→ YOUR OBJECTIVE
Give again the lines of the data from its first line through the line with "bioskop21.ucoz.es (384, 2441)". Change nothing.

Records excerpted from a collection
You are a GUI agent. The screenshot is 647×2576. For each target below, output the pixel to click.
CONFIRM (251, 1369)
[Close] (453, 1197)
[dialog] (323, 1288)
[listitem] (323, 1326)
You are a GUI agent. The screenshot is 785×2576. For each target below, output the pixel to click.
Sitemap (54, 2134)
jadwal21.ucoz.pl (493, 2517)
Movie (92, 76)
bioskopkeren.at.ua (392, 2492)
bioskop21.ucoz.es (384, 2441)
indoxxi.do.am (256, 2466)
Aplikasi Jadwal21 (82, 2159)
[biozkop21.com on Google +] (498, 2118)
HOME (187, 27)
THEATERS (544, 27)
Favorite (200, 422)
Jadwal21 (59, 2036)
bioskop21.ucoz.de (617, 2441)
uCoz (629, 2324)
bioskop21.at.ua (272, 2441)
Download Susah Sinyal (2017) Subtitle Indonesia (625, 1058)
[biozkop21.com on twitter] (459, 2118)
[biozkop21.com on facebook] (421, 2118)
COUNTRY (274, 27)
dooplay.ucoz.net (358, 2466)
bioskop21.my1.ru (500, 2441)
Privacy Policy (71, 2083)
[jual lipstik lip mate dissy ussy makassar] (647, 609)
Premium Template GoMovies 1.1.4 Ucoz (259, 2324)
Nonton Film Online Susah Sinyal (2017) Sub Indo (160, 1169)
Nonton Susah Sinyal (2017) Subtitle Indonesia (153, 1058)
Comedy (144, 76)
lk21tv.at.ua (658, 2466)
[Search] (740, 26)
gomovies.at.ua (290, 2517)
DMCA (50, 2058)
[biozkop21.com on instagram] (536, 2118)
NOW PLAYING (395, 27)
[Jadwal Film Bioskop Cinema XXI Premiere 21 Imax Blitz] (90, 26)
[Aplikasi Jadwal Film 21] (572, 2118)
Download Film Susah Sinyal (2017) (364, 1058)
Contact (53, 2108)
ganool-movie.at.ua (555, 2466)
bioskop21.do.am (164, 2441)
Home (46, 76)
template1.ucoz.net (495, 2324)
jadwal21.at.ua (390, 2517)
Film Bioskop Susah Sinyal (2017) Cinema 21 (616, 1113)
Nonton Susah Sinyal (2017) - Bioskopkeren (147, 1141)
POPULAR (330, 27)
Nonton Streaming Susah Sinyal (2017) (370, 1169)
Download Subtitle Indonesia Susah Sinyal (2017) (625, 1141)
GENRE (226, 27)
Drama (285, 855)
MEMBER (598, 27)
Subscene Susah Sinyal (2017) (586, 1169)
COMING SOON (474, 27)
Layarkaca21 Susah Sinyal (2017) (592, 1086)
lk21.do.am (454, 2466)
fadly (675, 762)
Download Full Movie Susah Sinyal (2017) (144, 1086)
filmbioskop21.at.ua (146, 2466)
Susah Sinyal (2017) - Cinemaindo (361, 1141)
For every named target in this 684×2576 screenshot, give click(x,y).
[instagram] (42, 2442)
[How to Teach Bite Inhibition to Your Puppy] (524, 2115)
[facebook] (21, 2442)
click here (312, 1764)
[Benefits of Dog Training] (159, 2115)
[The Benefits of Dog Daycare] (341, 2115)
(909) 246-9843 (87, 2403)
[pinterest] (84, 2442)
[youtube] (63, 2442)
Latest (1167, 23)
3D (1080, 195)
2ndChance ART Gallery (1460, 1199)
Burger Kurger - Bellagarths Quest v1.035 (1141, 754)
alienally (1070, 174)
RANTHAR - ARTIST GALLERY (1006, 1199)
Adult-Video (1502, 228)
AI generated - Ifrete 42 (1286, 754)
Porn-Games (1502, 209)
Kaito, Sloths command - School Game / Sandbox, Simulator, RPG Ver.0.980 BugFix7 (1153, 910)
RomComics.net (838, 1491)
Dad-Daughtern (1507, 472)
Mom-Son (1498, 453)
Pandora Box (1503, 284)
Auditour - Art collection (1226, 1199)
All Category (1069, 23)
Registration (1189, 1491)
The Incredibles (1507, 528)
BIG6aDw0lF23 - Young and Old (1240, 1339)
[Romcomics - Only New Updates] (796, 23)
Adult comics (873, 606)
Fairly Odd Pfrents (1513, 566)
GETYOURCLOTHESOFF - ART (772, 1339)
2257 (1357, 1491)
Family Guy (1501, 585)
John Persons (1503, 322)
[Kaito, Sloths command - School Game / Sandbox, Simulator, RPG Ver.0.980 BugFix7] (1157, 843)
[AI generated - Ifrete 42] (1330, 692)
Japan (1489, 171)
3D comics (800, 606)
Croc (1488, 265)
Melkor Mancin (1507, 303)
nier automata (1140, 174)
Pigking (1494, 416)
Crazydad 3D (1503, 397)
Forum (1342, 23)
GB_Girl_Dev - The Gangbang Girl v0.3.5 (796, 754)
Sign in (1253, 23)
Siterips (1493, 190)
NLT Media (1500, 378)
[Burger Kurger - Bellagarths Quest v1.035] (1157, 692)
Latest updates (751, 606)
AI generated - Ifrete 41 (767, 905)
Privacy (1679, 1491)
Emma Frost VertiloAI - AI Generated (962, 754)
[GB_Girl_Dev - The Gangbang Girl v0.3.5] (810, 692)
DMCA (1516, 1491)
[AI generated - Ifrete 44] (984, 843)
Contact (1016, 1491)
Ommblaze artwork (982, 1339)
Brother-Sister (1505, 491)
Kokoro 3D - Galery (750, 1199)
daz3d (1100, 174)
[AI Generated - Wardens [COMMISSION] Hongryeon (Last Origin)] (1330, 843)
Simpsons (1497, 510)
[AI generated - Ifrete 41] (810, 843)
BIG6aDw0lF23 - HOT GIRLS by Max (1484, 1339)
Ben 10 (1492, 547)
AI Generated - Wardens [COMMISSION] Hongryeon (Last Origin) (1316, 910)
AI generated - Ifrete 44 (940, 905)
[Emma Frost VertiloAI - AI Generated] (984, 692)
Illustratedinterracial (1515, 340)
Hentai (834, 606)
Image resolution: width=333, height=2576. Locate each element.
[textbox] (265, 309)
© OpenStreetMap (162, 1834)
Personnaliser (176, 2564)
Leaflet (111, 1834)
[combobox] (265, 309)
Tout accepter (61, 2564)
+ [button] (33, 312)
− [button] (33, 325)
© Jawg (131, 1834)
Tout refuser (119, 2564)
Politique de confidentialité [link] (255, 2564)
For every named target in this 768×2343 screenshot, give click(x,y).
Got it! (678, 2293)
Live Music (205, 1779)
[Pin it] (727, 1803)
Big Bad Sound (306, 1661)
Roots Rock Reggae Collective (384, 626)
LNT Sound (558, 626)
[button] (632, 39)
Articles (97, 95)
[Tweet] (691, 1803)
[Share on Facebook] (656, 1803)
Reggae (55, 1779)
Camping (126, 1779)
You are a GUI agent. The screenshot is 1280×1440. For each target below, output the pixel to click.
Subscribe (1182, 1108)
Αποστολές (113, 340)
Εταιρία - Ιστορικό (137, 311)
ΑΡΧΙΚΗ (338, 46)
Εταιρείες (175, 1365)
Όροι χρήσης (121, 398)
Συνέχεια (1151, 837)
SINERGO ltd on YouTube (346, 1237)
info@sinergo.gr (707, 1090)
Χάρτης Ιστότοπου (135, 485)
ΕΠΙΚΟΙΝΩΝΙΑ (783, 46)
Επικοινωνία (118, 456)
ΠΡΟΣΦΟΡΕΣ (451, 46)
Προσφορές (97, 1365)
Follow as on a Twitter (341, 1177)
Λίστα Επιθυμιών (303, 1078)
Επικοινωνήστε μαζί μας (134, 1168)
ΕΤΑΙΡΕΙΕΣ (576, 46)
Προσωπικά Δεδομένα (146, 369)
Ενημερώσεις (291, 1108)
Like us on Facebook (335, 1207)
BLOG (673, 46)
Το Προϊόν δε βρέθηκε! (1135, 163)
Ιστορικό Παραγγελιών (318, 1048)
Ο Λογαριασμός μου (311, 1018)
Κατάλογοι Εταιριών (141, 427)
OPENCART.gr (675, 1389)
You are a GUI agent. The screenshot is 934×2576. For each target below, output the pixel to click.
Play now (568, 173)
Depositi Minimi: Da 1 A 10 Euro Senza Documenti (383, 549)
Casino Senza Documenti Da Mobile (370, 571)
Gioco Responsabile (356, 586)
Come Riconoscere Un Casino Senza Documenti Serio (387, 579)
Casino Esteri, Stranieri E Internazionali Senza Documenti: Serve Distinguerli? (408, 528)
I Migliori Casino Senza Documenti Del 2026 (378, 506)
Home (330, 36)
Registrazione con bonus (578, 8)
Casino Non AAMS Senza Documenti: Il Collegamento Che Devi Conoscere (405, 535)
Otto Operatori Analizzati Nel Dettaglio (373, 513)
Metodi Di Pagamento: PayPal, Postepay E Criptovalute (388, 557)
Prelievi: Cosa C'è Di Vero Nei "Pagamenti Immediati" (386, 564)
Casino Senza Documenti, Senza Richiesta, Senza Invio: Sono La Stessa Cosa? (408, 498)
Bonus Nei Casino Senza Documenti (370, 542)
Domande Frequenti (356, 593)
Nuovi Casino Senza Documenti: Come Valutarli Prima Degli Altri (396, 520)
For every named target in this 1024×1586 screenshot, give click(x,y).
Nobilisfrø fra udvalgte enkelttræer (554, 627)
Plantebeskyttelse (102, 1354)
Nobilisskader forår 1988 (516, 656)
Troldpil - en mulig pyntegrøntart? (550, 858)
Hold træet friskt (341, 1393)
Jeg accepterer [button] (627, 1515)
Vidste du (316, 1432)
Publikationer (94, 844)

→ OUTPUT BELOW
You are a GUI agent. The screenshot is 647×2576. For each target below, output the pixel to click.
CONFIRM (251, 1369)
[Close] (453, 1197)
[dialog] (323, 1288)
[listitem] (323, 1326)
You are a GUI agent. The screenshot is 785×2576. For each target below, output the pixel to click.
Sitemap (54, 2134)
jadwal21.ucoz.pl (493, 2517)
Movie (92, 76)
bioskopkeren.at.ua (392, 2492)
bioskop21.ucoz.es (384, 2441)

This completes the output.